# turning green burl?



## brown down

i have some large very very green red maple burl and want to turn a bowl out of it. should i wait for it to dry or turn it green. i know turning bowls is better turned green but do not want to destroy this timber, it is beautiful


----------



## BangleGuy

brown down said:


> i have some large very very green red maple burl and want to turn a bowl out of it. should i wait for it to dry or turn it green. i know turning bowls is better turned green but do not want to destroy this timber, it is beautiful



I have had some small successes stabilizing green wood, which takes the blank from wet to dry and hard in a few hours. I'm sure it all depends on species, size and how wet is wet. The pieces I did were at 15%-18%MC when I started. (This will probably only work on thin-walled sections.)

========================

Copy out the whole forum thread on turning green maple burl word for word.

Click-target data ->
========================

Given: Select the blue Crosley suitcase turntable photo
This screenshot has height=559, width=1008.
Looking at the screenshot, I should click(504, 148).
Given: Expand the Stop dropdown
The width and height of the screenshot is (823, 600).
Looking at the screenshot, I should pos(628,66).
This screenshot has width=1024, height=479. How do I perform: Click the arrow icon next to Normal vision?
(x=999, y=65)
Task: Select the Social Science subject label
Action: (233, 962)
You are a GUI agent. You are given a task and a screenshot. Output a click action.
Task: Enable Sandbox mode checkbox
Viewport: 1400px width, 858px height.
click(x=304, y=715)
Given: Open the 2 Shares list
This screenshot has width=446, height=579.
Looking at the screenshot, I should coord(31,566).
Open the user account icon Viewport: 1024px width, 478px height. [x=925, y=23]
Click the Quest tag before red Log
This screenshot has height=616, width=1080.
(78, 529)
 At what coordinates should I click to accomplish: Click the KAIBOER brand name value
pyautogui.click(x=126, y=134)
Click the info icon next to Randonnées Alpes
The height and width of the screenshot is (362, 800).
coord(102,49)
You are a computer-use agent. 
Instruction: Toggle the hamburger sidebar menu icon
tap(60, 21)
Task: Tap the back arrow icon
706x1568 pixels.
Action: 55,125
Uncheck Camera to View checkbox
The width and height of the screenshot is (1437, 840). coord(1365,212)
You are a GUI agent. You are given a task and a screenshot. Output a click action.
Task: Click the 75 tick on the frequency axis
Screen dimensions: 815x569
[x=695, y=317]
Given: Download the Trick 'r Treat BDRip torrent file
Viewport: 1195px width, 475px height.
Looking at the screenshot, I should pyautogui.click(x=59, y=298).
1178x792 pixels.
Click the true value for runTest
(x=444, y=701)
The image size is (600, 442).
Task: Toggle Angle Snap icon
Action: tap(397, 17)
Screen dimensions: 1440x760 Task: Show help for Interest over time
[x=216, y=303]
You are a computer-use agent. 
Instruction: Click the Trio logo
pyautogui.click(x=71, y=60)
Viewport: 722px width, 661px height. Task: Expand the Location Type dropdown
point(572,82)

========================

Answer to this task ->
# turning green burl?



## brown down

i have some large very very green red maple burl and want to turn a bowl out of it. should i wait for it to dry or turn it green. i know turning bowls is better turned green but do not want to destroy this timber, it is beautiful


----------



## BangleGuy

brown down said:


> i have some large very very green red maple burl and want to turn a bowl out of it. should i wait for it to dry or turn it green. i know turning bowls is better turned green but do not want to destroy this timber, it is beautiful



I have had some small successes stabilizing green wood, which takes the blank from wet to dry and hard in a few hours. I'm sure it all depends on species, size and how wet is wet. The pieces I did were at 15%-18%MC when I started. (This will probably only work on thin-walled sections.)